* **What this task involves**: If a line in the records below contains the word "breadcrumb", copy it out.

[Stored data entries]
━━━━

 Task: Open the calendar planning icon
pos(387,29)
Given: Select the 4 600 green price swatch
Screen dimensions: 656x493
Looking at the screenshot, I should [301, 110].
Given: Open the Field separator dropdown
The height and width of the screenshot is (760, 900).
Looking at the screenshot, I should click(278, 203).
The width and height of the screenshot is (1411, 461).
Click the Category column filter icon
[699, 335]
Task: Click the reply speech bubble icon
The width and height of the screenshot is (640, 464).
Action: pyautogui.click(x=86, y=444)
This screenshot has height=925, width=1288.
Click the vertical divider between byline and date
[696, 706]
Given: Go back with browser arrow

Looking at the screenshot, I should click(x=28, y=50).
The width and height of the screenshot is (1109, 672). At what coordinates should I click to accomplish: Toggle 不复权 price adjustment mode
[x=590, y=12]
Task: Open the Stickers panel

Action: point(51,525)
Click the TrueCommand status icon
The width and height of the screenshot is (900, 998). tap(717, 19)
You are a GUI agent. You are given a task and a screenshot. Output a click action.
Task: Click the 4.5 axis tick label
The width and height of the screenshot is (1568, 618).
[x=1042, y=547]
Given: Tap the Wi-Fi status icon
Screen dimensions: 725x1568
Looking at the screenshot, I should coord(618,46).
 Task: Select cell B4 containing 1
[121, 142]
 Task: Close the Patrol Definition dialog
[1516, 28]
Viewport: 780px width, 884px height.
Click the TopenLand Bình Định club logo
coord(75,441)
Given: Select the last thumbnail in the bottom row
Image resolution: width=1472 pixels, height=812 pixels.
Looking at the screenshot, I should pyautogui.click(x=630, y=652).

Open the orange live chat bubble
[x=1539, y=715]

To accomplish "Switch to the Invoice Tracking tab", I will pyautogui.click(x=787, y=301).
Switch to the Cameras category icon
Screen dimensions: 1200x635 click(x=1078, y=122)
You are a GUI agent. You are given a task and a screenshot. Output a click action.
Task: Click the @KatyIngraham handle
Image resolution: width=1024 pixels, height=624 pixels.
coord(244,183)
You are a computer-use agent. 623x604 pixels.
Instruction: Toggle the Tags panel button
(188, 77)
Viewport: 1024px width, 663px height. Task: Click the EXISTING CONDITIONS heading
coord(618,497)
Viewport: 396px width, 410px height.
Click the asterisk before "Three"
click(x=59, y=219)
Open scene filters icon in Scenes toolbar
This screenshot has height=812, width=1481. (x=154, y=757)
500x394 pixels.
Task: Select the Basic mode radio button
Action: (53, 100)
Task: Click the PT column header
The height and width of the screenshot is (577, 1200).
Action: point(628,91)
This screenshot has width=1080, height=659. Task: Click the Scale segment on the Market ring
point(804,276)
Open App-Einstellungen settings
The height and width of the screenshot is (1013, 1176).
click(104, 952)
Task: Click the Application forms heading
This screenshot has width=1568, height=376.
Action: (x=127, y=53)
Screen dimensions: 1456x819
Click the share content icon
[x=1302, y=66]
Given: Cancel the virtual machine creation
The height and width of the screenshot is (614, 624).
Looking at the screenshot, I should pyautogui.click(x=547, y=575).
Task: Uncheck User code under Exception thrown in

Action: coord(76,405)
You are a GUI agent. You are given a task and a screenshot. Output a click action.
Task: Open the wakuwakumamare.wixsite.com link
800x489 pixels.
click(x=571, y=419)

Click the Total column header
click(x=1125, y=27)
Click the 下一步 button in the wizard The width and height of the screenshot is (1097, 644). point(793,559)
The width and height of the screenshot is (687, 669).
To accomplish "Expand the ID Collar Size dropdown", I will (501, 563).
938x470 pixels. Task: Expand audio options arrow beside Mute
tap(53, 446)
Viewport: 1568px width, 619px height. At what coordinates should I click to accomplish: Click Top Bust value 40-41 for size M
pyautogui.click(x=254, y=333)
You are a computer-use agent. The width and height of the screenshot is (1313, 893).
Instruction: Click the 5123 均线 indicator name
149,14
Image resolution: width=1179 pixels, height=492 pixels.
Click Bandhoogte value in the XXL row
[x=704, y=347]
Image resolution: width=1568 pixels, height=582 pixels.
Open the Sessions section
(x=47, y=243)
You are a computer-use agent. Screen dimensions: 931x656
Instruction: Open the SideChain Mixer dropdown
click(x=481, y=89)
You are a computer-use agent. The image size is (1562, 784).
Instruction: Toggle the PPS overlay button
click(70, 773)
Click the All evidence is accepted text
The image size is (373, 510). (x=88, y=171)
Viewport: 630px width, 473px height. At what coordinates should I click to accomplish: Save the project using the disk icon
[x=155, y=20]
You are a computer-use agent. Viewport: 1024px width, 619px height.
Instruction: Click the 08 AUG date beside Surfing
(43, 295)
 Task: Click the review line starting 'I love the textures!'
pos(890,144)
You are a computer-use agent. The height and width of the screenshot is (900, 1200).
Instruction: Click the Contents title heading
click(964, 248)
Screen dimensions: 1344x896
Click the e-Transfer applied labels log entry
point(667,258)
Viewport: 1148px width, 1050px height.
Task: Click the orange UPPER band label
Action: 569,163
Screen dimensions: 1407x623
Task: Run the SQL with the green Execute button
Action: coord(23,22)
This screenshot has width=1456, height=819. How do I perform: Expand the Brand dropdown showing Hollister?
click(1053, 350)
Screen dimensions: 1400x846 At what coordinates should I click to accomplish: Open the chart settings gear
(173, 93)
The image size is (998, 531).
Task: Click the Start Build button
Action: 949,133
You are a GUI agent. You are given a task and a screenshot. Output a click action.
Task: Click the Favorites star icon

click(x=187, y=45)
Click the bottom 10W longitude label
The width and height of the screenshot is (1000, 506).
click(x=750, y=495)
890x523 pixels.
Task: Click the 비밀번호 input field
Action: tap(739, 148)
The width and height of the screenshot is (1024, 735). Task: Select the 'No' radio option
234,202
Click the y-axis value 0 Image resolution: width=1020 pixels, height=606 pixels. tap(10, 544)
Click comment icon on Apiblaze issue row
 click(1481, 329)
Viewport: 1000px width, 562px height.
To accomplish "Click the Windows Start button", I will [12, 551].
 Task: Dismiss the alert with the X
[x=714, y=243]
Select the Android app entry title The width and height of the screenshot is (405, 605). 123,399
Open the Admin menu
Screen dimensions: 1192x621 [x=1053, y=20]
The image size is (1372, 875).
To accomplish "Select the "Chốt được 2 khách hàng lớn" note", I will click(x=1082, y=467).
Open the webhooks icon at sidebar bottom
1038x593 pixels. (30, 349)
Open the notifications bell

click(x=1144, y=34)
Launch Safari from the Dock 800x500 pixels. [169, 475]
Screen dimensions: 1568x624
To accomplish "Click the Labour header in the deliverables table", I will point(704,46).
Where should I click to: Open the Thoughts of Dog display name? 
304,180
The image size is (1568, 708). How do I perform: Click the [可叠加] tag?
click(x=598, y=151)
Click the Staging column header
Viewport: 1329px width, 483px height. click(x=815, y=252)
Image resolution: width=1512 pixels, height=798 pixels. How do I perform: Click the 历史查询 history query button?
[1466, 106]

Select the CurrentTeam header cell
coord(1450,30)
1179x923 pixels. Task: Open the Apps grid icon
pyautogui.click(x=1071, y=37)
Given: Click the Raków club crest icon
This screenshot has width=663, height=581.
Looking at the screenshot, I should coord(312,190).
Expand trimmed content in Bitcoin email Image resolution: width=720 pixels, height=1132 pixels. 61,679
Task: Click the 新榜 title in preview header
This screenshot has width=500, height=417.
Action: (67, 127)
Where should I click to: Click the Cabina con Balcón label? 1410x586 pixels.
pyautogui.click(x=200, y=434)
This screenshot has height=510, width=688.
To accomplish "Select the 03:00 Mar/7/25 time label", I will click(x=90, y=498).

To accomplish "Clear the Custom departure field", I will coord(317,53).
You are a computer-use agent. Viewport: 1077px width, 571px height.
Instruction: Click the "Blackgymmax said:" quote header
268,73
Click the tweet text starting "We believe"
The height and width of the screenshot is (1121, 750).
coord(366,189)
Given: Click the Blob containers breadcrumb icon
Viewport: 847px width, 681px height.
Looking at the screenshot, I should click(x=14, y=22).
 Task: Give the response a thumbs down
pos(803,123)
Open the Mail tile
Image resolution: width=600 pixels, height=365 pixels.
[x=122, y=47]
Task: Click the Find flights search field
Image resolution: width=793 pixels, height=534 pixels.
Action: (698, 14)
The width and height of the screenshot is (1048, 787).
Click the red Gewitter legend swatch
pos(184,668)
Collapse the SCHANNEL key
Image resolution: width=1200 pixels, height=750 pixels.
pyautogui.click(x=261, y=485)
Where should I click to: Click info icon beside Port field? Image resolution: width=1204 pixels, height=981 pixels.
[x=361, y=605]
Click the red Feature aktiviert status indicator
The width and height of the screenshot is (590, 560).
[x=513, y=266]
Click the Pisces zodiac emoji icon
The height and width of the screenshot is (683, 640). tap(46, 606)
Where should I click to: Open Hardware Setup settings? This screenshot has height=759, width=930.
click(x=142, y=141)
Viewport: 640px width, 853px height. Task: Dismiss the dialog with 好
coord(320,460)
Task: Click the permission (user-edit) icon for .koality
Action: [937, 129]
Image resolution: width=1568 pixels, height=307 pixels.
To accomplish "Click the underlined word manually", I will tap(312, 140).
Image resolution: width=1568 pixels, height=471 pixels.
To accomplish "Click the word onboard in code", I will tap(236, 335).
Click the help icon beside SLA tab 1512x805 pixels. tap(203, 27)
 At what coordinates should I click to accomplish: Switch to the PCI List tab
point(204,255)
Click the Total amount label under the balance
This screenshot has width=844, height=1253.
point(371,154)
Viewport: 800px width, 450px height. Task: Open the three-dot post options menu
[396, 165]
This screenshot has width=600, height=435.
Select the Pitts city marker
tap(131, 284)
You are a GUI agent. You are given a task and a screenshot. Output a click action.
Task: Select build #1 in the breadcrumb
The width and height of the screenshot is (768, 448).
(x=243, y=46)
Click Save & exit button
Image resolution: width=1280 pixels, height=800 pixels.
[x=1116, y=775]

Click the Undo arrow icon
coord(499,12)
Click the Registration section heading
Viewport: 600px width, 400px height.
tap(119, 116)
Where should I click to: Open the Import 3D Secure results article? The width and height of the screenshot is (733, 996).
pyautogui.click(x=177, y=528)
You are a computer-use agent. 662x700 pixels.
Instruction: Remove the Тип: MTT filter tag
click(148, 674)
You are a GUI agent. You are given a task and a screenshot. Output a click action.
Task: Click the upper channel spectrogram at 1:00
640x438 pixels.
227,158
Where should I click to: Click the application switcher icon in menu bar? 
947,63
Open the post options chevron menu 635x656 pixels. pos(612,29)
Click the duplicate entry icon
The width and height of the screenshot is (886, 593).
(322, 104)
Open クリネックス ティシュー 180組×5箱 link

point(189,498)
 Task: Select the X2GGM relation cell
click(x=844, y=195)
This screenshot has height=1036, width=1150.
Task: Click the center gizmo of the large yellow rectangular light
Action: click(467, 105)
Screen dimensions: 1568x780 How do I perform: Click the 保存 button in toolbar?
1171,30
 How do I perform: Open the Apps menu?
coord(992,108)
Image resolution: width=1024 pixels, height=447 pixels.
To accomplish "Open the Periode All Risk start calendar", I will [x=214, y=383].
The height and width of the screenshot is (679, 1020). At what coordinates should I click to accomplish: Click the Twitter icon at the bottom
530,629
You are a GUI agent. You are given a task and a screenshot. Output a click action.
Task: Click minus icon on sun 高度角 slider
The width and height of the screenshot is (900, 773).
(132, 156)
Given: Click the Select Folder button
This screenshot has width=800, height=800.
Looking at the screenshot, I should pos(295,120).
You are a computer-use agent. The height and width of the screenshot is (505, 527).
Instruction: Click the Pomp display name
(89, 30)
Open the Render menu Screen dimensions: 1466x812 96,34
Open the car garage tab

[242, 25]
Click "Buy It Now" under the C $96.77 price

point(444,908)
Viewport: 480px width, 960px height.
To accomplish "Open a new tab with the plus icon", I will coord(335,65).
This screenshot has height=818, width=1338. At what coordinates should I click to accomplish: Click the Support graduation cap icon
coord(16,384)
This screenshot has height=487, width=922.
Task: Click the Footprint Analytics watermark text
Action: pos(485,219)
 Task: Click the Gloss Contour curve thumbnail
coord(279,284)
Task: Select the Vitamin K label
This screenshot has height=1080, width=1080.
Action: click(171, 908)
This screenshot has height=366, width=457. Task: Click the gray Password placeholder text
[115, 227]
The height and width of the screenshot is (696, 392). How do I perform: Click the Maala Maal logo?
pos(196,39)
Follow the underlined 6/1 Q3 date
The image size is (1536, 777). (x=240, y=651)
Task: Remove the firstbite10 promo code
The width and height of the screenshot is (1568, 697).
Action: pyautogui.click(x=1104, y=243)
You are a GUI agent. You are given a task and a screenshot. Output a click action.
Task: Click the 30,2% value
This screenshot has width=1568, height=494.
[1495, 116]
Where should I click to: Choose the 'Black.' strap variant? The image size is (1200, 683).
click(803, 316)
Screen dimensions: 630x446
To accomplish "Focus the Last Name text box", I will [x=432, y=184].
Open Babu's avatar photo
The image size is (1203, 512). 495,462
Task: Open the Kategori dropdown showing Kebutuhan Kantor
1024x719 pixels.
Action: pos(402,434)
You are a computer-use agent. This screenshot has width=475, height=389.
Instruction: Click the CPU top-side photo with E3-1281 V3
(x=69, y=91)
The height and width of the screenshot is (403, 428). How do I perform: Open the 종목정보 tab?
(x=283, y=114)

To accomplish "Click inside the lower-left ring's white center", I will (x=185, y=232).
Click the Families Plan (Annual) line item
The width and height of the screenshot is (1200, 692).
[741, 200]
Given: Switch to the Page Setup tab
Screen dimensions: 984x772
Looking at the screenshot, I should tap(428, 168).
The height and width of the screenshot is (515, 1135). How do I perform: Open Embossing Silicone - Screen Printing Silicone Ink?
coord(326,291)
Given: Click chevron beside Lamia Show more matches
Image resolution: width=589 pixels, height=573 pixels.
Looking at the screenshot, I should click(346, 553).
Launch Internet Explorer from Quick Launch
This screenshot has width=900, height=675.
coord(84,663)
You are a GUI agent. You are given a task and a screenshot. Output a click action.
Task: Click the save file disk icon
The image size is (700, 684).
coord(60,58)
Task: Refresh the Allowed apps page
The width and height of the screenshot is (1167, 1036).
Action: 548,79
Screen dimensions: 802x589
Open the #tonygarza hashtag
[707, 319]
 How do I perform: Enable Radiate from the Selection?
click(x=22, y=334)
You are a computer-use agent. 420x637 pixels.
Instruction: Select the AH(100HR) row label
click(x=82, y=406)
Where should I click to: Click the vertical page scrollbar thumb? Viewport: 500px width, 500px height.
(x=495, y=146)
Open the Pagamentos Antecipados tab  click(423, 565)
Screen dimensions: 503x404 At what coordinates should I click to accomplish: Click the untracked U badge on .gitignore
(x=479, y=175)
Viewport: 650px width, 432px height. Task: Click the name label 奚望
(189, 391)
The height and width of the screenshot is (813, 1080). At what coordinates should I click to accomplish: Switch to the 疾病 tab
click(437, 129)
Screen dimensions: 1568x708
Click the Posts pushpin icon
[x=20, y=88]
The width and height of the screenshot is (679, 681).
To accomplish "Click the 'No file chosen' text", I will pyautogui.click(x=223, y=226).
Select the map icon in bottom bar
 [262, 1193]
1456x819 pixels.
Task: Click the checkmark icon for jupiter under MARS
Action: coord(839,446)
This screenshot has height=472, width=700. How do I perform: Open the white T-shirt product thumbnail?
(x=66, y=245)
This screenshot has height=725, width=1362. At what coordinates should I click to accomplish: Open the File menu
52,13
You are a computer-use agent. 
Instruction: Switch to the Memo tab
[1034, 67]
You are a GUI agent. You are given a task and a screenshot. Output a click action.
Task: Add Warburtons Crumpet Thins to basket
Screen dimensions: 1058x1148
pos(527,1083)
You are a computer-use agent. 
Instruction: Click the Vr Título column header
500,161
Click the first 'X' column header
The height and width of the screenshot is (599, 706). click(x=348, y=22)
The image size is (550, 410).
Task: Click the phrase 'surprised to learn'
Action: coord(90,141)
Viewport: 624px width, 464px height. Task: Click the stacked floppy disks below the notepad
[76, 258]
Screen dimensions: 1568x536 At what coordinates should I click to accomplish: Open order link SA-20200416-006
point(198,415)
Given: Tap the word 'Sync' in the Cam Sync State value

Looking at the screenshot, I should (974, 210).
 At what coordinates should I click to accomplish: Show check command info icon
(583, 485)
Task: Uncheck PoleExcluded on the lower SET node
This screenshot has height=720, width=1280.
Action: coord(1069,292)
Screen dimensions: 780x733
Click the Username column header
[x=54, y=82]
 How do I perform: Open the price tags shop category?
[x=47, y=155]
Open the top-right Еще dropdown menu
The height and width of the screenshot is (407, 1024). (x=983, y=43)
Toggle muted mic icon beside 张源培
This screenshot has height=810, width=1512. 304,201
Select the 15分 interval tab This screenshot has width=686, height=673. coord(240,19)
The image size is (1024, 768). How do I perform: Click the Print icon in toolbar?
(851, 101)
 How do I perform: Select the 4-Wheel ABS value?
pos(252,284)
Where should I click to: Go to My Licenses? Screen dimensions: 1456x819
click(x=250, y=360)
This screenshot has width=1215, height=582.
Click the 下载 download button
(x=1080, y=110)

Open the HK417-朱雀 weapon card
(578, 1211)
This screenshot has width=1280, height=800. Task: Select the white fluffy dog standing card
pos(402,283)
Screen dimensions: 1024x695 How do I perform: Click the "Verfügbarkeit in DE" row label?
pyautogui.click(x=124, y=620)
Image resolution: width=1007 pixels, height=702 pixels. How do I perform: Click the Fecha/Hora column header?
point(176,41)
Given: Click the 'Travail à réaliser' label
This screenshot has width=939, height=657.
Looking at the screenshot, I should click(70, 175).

━━━━

* **Answer space**:
Given: Click the Blob containers breadcrumb icon
Task: Select build #1 in the breadcrumb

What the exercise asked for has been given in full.